# About this task
Your reply should contain the whole listing below, repeated exactly, and no images.

# Source material
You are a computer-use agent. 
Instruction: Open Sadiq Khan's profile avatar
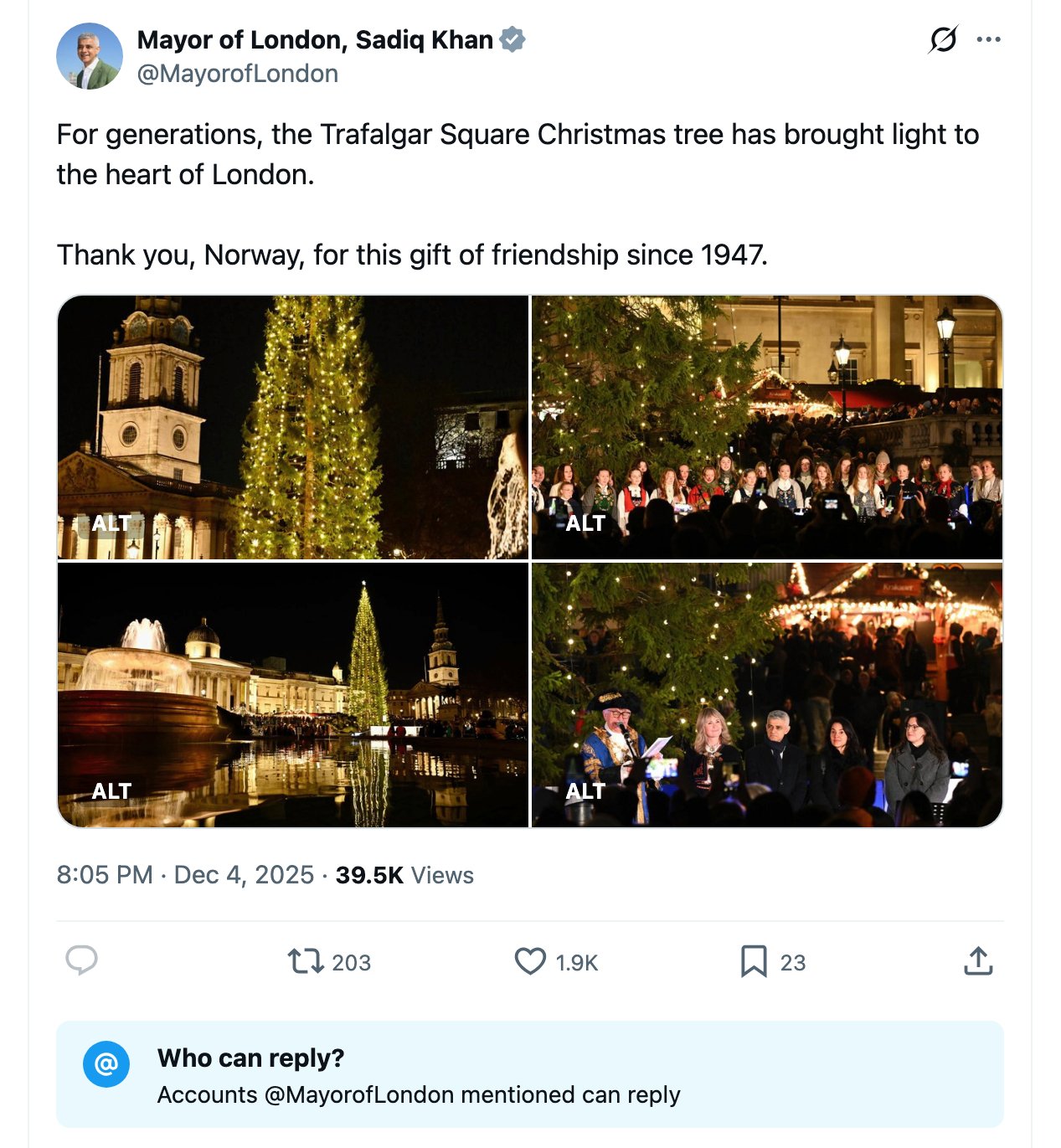coord(90,56)
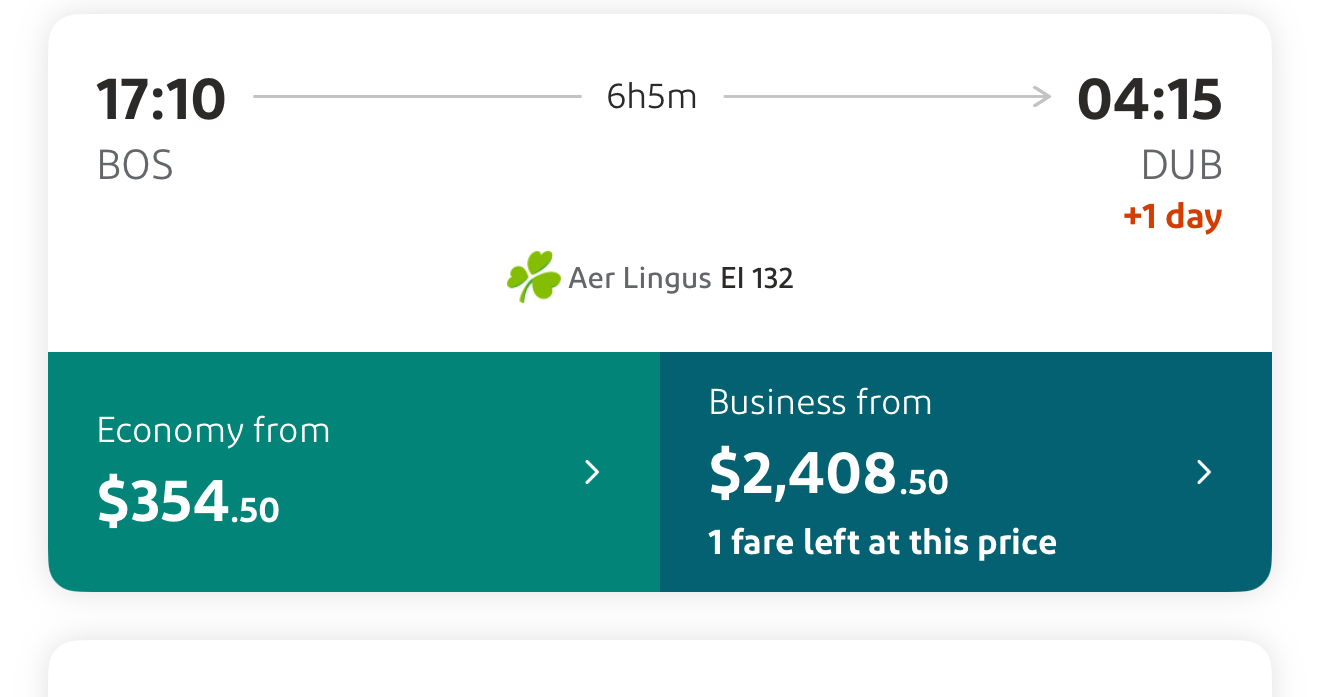Click the Aer Lingus airline name
Image resolution: width=1320 pixels, height=697 pixels.
coord(639,278)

# Output for this exercise
You are a computer-use agent. 
Instruction: Open Sadiq Khan's profile avatar
coord(90,56)
Click the Aer Lingus airline name
Image resolution: width=1320 pixels, height=697 pixels.
coord(639,278)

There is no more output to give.